James Webb registra buraco negro “descontrolado”
Observação do JWST revelou um buraco negro gigante deslocando-se pelo espaço a altíssima velocidade, deixando um rastro de estrelas

Astrônomos usando o Telescópio Espacial James Webb (JWST) da NASA confirmaram a existência de um buraco negro supermassivo que está efetivamente “fugindo” da galáxia que antes o abrigava, viajando através do espaço com velocidade impressionante e deixando um rastro de formação estelar milhões de anos-luz de comprimento. A descoberta é considerada um marco na astrofísica moderna por mostrar que — ao contrário do que se pensava — buracos negros gigantes não estão sempre presos ao centro de galáxias e podem tornar-se objetos móveis no universo.
O objeto, descrito em estudos recentes, escapa da sua galáxia natal a uma velocidade estimada em cerca de 3,6 milhões de quilômetros por hora — cerca de 1.000 km/s. Essa aceleração extrema corresponde a forças gravitacionais extremamente poderosas, possivelmente originadas por interações com outros buracos negros ou resultantes de colisões de galáxias que lançaram o buraco negro para fora de seu núcleo original.
Buraco negro fujão
O que torna essa observação ainda mais fascinante é o rastro que o buraco negro deixa para trás: uma extensão de cerca de 200 000 anos-luz de estrelas jovens e recém-formadas, sinalizando que o movimento do objeto supermassivo também afeta diretamente o material interestelar ao seu redor, comprimindo gás e poeira de maneira que desencadeia a formação de estrelas ao longo de seu caminho.
Normalmente, buracos negros supermassivos — como os encontrados no centro da nossa própria galáxia — permanecem confinados pelo campo gravitacional de galáxias massivas. Esse novo caso demonstra que eventos extremos podem expulsar esses gigantes cósmicos para regiões intergalácticas, um fenômeno que a teoria já previa há décadas, mas que agora ganhou confirmação observacional direta graças à sensibilidade sem precedentes do Webb.
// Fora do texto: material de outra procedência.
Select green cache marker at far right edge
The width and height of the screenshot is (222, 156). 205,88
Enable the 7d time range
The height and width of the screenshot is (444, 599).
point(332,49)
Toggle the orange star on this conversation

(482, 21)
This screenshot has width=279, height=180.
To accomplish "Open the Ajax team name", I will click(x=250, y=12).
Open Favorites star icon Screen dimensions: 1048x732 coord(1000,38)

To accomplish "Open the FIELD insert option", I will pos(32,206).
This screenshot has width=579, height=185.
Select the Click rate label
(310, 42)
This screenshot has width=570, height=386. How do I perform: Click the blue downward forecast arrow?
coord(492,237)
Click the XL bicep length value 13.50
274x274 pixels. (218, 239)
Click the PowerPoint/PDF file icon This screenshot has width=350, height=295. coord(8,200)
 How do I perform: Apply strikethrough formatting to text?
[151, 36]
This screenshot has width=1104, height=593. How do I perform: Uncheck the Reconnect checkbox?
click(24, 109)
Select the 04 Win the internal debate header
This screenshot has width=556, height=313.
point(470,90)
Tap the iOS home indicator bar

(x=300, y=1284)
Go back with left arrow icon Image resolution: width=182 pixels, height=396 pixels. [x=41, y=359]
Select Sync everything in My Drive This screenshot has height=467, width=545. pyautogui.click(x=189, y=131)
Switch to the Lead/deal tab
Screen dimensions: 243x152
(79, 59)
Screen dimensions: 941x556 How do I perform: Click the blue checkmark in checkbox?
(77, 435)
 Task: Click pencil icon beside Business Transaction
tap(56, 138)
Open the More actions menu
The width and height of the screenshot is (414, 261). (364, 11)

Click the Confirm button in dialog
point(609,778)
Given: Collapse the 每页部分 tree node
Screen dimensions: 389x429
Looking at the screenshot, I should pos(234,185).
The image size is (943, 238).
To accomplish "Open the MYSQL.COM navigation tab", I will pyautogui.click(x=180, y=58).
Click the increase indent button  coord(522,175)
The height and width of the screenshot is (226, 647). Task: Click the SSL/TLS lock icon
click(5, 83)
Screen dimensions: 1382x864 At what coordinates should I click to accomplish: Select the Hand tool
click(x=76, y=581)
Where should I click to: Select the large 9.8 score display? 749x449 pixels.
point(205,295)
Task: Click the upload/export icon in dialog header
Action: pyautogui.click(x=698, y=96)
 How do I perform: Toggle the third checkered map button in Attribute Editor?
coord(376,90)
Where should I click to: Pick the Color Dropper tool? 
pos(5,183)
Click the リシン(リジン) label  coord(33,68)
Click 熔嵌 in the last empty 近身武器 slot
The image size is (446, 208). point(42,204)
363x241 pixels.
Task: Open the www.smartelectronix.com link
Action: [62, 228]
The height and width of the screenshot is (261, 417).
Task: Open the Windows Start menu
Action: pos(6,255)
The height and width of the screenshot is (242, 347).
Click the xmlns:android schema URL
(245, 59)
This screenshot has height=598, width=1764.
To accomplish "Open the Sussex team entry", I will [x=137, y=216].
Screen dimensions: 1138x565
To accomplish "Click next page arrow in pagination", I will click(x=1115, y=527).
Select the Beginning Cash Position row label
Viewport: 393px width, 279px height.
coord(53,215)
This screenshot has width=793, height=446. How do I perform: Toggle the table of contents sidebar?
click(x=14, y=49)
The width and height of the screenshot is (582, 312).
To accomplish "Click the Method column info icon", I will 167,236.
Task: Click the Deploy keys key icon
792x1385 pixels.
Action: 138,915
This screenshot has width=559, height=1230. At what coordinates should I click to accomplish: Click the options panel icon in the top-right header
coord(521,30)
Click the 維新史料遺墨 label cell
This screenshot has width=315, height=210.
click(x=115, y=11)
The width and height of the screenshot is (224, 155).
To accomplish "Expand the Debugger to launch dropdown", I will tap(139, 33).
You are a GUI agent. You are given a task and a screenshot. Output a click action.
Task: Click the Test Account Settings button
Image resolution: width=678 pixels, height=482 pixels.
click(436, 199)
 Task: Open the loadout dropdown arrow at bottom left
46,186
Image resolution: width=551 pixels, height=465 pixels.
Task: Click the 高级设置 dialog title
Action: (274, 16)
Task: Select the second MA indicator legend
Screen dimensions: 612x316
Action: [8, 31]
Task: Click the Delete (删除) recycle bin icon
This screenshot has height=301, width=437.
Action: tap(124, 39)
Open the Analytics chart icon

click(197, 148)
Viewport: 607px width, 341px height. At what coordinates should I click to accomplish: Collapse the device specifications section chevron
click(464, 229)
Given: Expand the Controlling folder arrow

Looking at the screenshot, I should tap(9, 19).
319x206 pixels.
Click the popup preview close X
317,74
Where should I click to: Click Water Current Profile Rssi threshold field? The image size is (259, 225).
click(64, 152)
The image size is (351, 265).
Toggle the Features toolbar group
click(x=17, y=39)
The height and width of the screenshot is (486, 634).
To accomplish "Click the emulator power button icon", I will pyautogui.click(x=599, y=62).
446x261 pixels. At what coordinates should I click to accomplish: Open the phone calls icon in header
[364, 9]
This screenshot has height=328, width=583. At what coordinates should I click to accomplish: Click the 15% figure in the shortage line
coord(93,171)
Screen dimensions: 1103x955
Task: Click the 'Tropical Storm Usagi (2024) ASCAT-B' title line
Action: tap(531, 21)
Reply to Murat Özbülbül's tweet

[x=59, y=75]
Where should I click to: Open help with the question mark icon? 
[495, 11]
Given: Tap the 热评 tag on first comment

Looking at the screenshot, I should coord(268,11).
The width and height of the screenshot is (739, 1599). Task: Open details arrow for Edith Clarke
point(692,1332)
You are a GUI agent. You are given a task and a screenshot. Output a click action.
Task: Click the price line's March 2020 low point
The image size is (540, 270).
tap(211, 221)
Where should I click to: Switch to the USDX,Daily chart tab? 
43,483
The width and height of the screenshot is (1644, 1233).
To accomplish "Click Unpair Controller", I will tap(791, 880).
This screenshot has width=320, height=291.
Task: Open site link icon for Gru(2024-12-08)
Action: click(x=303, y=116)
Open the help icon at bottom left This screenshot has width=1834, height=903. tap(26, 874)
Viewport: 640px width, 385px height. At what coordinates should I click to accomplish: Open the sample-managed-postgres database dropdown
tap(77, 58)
A descoberta desafia nossa compreensão tradicional de buracos negros e estruturas galácticas, mostrando que os maiores objetos cósmicos podem ser mais dinâmicos e móveis do que se imaginava. Observações como essa ajudam os astrônomos a compreender melhor processos extremos, como fusões de galáxias e interações entre grandes massas, que moldam a evolução dos sistemas galácticos ao longo do tempo.